WHAT IS EXPECTED: Select every line containing the word "sidebar" from the material, and copy those lines.

TASK INPUT:
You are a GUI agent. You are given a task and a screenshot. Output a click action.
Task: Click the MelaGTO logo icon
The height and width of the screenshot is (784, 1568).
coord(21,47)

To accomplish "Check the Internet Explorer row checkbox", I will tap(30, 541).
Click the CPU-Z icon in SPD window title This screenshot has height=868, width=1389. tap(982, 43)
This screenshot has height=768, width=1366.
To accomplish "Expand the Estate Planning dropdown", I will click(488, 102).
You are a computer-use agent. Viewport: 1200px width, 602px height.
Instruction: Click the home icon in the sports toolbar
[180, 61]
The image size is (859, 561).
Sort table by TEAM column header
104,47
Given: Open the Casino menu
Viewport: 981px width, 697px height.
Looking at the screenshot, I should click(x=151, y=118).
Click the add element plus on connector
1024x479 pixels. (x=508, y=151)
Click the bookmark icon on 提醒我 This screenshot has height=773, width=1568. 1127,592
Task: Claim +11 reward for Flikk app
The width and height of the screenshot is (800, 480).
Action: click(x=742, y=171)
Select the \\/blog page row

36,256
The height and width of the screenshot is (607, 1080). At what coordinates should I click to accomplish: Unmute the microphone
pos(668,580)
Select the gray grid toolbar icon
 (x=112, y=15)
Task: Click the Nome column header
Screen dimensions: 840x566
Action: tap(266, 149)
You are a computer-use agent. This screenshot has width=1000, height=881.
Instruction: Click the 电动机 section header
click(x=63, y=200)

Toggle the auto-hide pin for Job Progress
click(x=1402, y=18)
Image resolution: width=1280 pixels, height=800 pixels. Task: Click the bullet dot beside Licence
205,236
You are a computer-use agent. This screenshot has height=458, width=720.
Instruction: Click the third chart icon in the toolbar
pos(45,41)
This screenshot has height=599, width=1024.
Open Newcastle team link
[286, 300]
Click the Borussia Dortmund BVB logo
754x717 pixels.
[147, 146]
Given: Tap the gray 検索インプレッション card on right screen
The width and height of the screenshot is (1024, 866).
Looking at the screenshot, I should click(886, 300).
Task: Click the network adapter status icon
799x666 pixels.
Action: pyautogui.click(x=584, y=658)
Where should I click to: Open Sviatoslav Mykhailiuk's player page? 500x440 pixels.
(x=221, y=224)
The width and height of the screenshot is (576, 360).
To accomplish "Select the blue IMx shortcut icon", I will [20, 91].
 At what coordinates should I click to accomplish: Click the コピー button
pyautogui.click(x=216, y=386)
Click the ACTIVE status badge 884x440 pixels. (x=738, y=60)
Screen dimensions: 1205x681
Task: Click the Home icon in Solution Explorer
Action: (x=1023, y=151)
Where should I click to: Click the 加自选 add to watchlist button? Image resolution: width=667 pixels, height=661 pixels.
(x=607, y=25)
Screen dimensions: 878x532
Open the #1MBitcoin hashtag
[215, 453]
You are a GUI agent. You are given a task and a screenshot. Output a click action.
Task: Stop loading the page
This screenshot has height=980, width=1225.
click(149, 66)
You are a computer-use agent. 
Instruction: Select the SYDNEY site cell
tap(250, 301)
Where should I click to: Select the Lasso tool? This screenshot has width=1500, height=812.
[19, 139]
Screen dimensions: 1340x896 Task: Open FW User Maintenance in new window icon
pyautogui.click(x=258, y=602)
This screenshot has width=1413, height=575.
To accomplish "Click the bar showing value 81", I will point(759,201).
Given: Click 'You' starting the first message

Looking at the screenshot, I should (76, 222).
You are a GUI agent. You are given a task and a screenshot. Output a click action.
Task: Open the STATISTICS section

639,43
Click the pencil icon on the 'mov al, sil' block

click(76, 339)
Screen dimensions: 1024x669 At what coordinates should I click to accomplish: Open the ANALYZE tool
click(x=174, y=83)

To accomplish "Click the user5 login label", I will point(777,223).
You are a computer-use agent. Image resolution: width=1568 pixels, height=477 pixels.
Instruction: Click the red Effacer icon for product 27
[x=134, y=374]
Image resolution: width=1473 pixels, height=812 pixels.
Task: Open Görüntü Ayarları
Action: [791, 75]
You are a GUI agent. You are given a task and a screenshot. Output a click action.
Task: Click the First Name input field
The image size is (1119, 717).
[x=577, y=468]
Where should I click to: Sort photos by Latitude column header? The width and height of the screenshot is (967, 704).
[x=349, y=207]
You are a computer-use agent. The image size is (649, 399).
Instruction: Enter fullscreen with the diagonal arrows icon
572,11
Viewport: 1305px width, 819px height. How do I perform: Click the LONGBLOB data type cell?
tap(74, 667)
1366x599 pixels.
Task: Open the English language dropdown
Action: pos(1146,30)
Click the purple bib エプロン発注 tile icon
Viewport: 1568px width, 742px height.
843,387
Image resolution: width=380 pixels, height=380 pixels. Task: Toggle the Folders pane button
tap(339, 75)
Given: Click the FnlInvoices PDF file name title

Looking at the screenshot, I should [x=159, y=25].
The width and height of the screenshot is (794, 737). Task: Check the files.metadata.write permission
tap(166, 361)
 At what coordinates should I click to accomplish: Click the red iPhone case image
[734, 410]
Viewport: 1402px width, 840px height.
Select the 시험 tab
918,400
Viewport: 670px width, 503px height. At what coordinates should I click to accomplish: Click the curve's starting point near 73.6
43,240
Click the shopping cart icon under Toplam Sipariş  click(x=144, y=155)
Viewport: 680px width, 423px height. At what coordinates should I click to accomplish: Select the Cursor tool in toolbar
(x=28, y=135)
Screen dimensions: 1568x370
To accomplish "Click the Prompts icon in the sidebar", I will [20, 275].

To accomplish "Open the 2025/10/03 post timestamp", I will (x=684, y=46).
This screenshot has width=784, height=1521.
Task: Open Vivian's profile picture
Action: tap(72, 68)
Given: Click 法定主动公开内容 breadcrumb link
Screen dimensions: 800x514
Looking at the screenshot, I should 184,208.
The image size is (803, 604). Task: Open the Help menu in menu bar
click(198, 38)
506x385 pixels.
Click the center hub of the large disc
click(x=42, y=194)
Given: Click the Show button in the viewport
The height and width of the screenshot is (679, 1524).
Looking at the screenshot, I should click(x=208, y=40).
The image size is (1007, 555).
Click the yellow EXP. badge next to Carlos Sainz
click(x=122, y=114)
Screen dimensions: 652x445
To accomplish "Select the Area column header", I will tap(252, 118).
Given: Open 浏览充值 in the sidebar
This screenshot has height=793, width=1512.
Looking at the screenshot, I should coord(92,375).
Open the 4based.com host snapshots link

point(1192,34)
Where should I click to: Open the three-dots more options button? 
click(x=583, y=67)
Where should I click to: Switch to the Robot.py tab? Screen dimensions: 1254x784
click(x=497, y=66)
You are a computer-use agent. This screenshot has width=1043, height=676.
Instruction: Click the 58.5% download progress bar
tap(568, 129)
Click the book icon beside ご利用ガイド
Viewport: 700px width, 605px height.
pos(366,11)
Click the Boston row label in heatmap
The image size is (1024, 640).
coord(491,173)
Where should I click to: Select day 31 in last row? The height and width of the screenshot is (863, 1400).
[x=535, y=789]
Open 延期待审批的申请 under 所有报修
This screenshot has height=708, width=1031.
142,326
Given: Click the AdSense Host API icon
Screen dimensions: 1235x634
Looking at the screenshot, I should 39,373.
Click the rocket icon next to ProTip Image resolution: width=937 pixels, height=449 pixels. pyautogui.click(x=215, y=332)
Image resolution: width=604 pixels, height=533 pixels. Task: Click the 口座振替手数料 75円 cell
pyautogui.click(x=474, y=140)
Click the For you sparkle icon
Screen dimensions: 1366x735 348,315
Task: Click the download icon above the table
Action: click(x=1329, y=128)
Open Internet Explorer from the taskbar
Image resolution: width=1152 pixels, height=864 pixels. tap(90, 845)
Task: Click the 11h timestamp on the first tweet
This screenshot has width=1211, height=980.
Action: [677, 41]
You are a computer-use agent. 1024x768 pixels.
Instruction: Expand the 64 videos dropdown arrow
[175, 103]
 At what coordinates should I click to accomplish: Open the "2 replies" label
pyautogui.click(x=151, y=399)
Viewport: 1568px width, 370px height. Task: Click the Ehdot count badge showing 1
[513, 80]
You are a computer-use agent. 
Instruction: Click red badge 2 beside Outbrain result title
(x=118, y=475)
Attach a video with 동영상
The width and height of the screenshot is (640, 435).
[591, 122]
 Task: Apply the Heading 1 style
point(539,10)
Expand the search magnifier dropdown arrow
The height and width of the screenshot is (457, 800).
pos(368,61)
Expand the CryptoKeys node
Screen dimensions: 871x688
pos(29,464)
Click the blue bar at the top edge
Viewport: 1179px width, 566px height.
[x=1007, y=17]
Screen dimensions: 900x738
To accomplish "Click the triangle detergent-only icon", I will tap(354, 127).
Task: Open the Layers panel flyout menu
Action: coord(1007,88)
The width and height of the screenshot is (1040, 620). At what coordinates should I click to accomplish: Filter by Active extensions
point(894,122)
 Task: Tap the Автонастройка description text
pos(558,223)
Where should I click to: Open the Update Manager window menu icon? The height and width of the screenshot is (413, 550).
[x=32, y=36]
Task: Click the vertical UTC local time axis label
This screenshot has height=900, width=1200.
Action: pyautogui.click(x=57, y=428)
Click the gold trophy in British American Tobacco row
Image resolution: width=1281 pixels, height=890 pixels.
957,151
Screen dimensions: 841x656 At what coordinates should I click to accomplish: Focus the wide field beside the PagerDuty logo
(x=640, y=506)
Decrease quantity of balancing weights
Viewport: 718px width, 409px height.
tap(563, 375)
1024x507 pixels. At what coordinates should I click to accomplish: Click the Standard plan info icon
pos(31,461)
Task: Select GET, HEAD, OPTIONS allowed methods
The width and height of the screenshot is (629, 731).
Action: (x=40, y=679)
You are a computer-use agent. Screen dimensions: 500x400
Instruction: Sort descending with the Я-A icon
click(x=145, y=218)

RESPONSE TO THE TASK:
To accomplish "Click the Prompts icon in the sidebar", I will [20, 275].
Given: Open 浏览充值 in the sidebar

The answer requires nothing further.